• Selected text:
>>

Abstract
Uniaxial compression strength (UCS) is a fundamental parameter to carry out geotechnical engineering design and construction. It is simple and efficient to predict UCS using point load strength (PLS) at engineering sites. However, the high dispersion of rock strength limits the accuracy of traditional fitting prediction methods. In order to improve the UCS prediction accuracy, 30 sets of regular cylindrical specimen tests between PLS and UCS are conducted on limestone mines. The correlation relationship between PLS and UCS is found by using four basic fitting functions. Then, a prediction model is established by using SVM algorithm. Multiple training test data are used to achieve high-precision prediction of UCS and the results show it is less different from the actual values. Especially, the R2 coefficient reached 0.98. The SVM model prediction performance is significantly better than the traditional fitting function. The constructed SVM model in this study can accurately predict the UCS using the PLS obtained in the field, which has a great significance to the rock stability judgment in the actual construction environment.

<<

• Task statement: Reproduce the abstract on predicting uniaxial compression strength in full, word for word. The listing that comes after the abstract is not needed.

• Supplied information:
>>

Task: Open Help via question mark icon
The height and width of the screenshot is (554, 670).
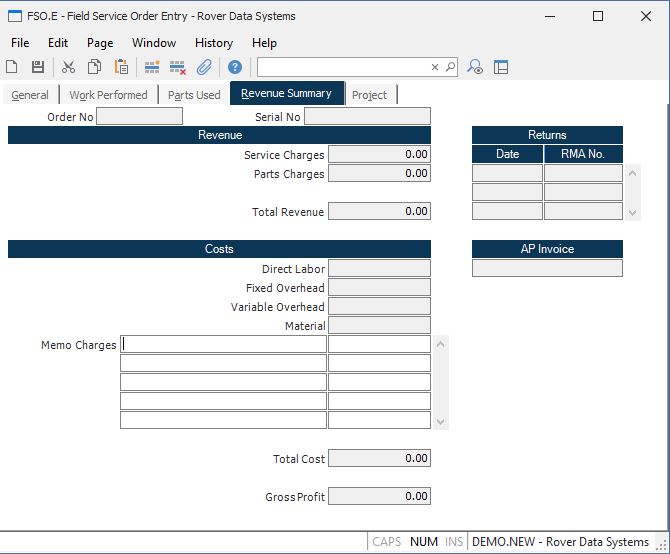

<<

• Problem solution:
Abstract
Uniaxial compression strength (UCS) is a fundamental parameter to carry out geotechnical engineering design and construction. It is simple and efficient to predict UCS using point load strength (PLS) at engineering sites. However, the high dispersion of rock strength limits the accuracy of traditional fitting prediction methods. In order to improve the UCS prediction accuracy, 30 sets of regular cylindrical specimen tests between PLS and UCS are conducted on limestone mines. The correlation relationship between PLS and UCS is found by using four basic fitting functions. Then, a prediction model is established by using SVM algorithm. Multiple training test data are used to achieve high-precision prediction of UCS and the results show it is less different from the actual values. Especially, the R2 coefficient reached 0.98. The SVM model prediction performance is significantly better than the traditional fitting function. The constructed SVM model in this study can accurately predict the UCS using the PLS obtained in the field, which has a great significance to the rock stability judgment in the actual construction environment.